» PROVIDED MATERIAL

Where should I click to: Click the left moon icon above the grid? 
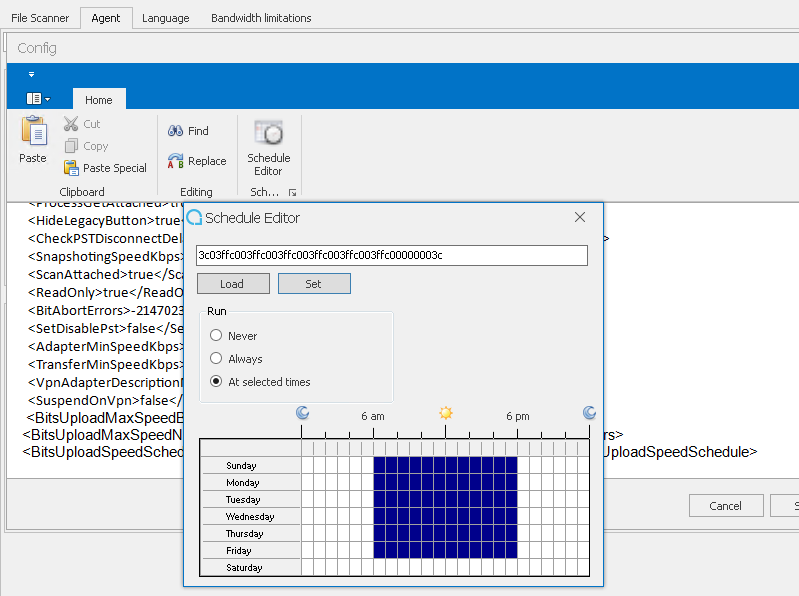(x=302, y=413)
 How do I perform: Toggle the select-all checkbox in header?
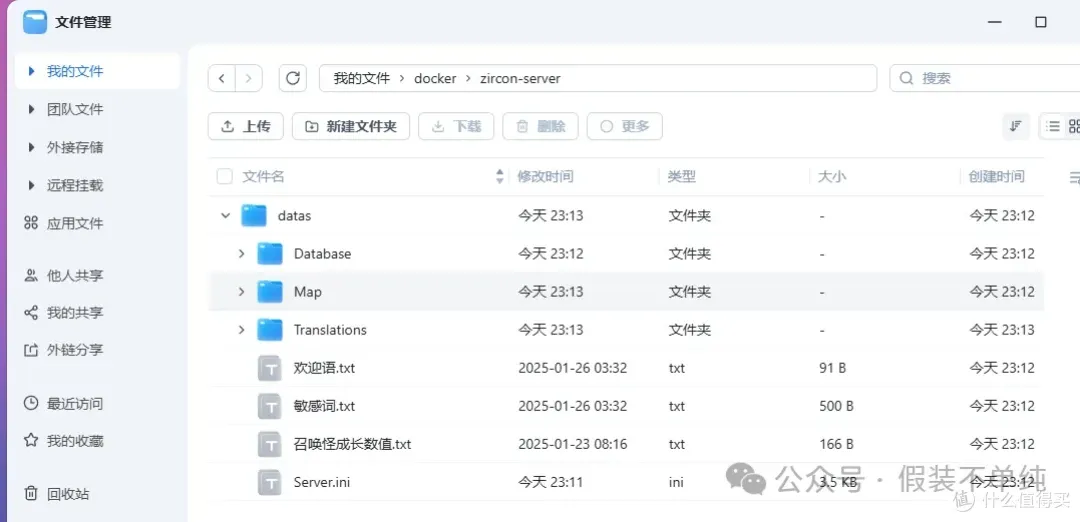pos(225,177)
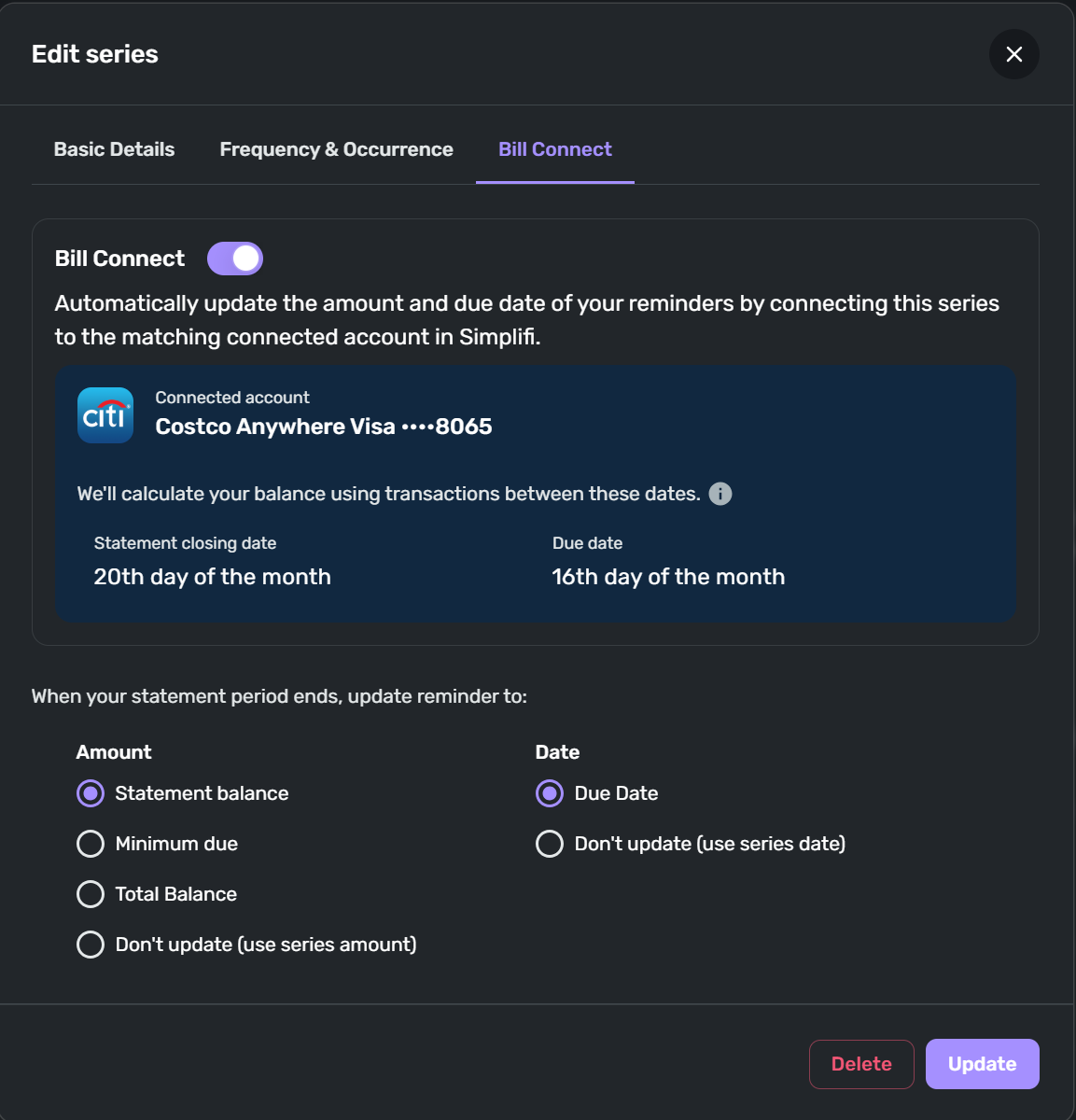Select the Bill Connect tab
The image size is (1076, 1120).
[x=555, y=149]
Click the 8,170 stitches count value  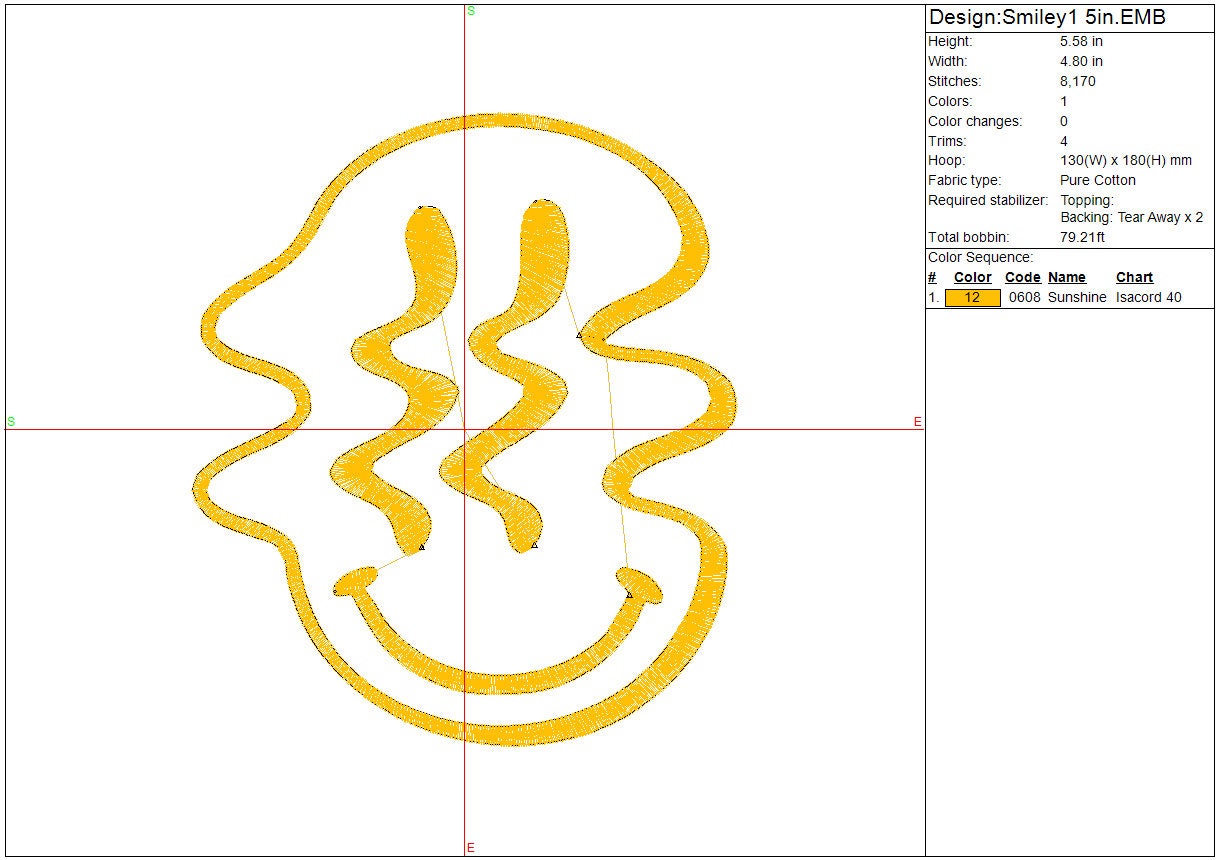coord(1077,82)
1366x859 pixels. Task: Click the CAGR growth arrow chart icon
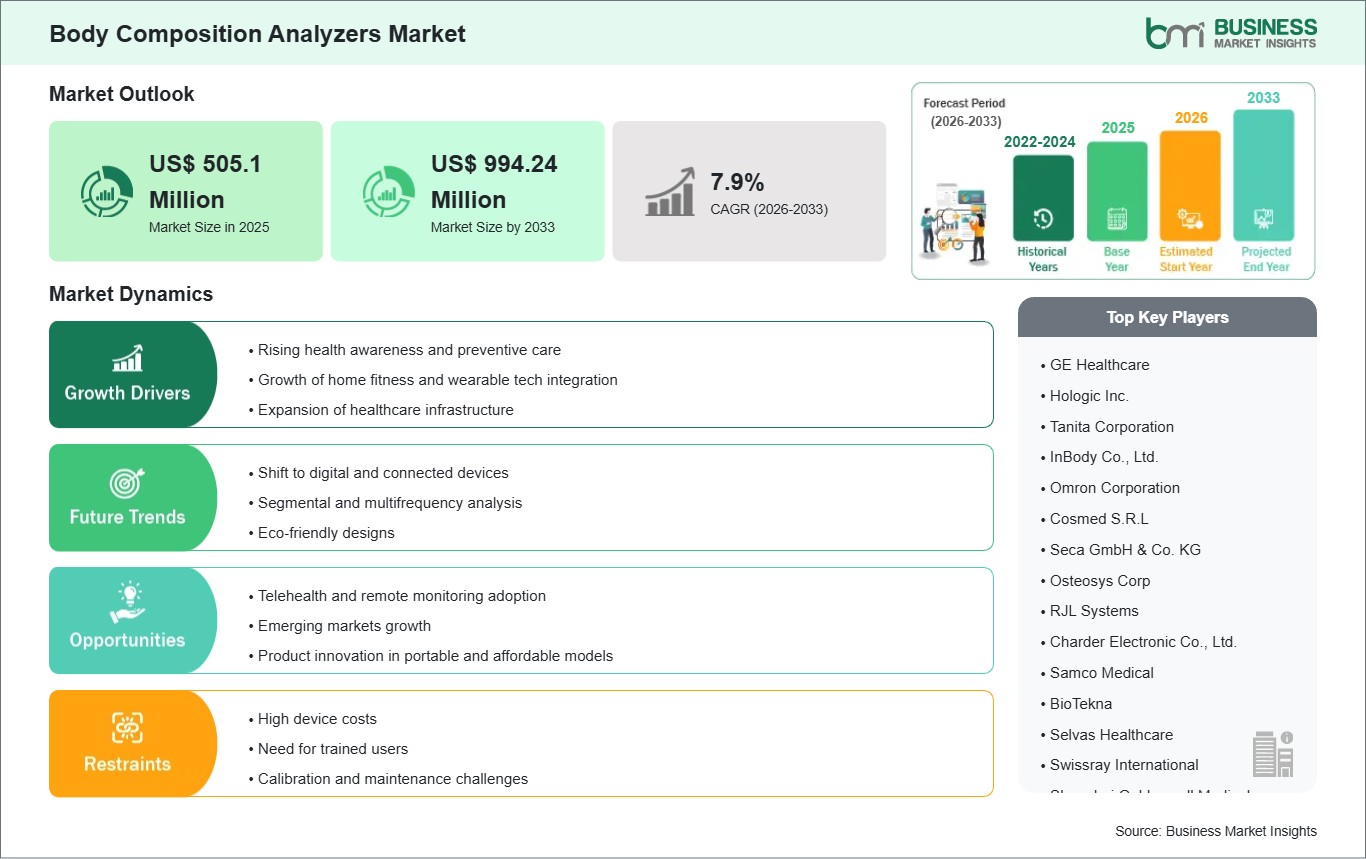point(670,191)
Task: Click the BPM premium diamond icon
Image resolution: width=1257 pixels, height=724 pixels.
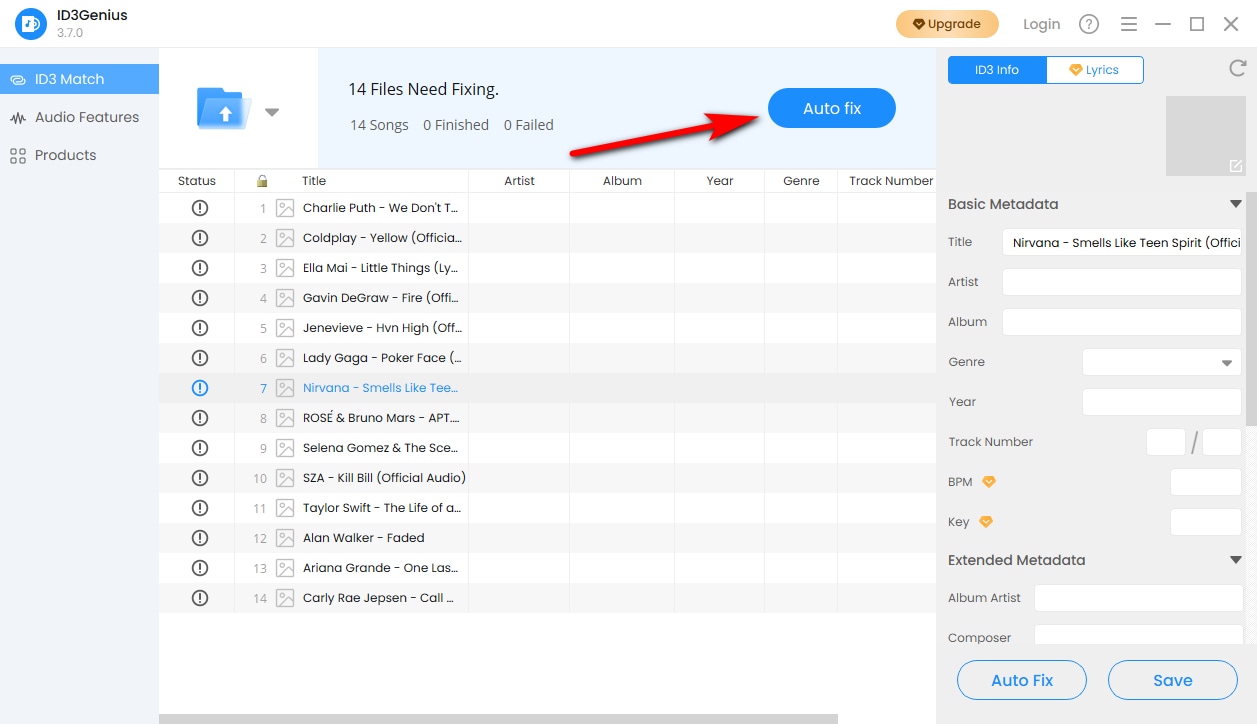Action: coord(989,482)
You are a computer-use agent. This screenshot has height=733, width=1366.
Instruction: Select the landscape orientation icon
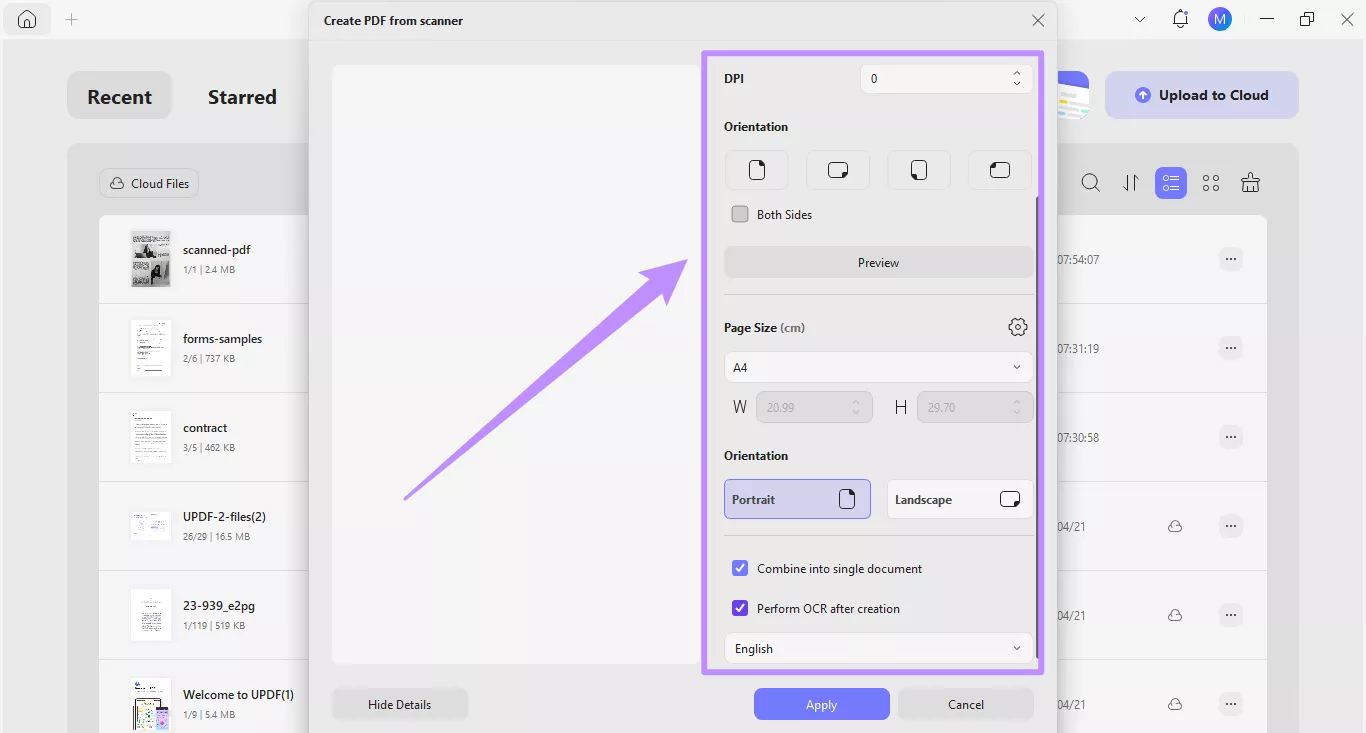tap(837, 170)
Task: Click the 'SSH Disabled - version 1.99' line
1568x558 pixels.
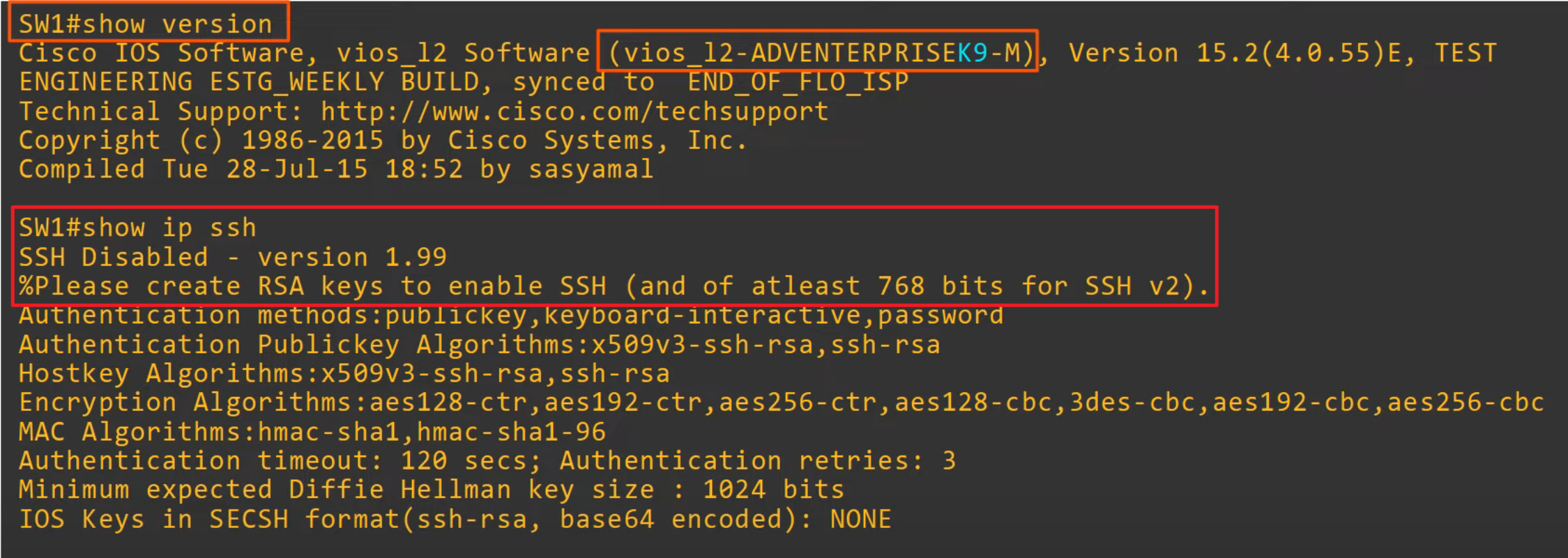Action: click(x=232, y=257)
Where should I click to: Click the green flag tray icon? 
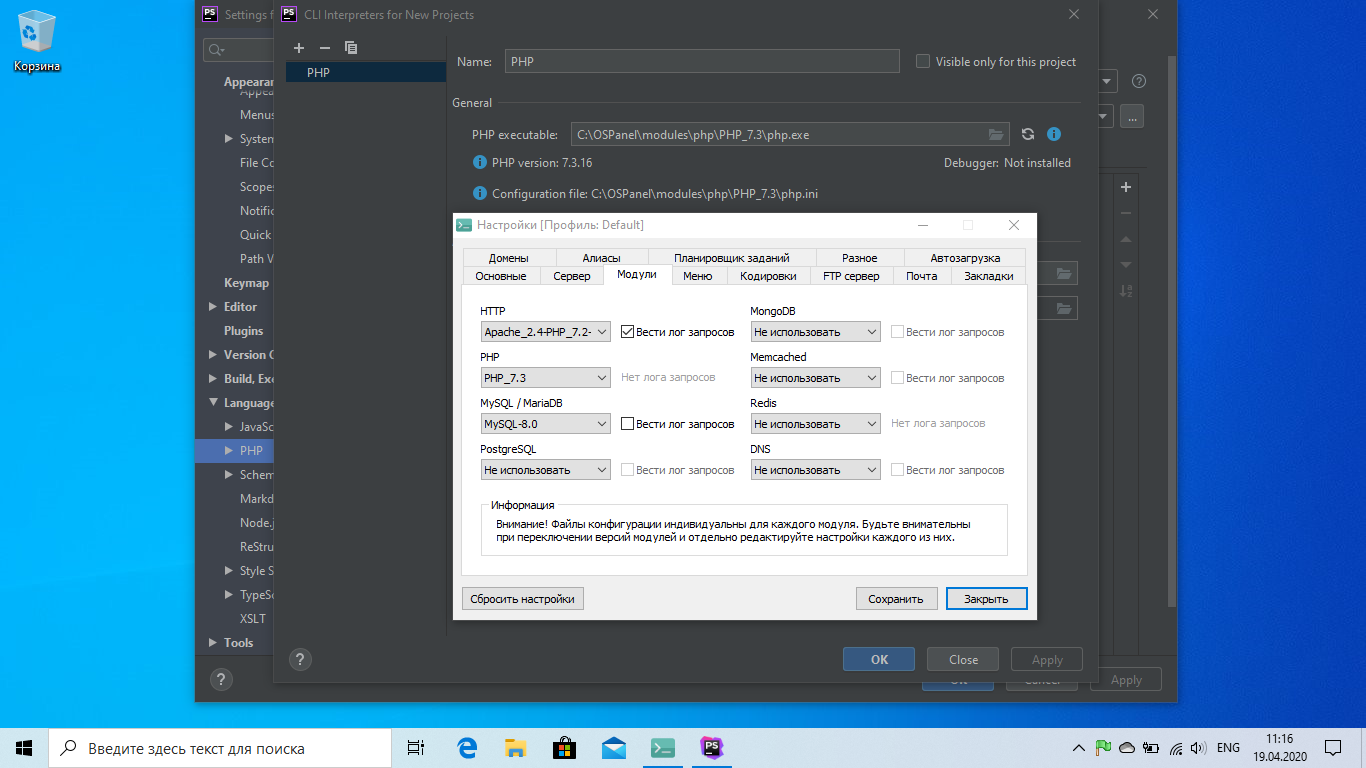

» INSTRUCTIONS FOR THE TASK
Lines from the one that contains "1568x558 pixels." to the final line of the material are the whole answer. Reproduce them word for word and skip the pictures.

» SOLUTION TO THE PROBLEM
1568x558 pixels.
Action: click(x=232, y=257)
Where should I click to: Click the green flag tray icon? 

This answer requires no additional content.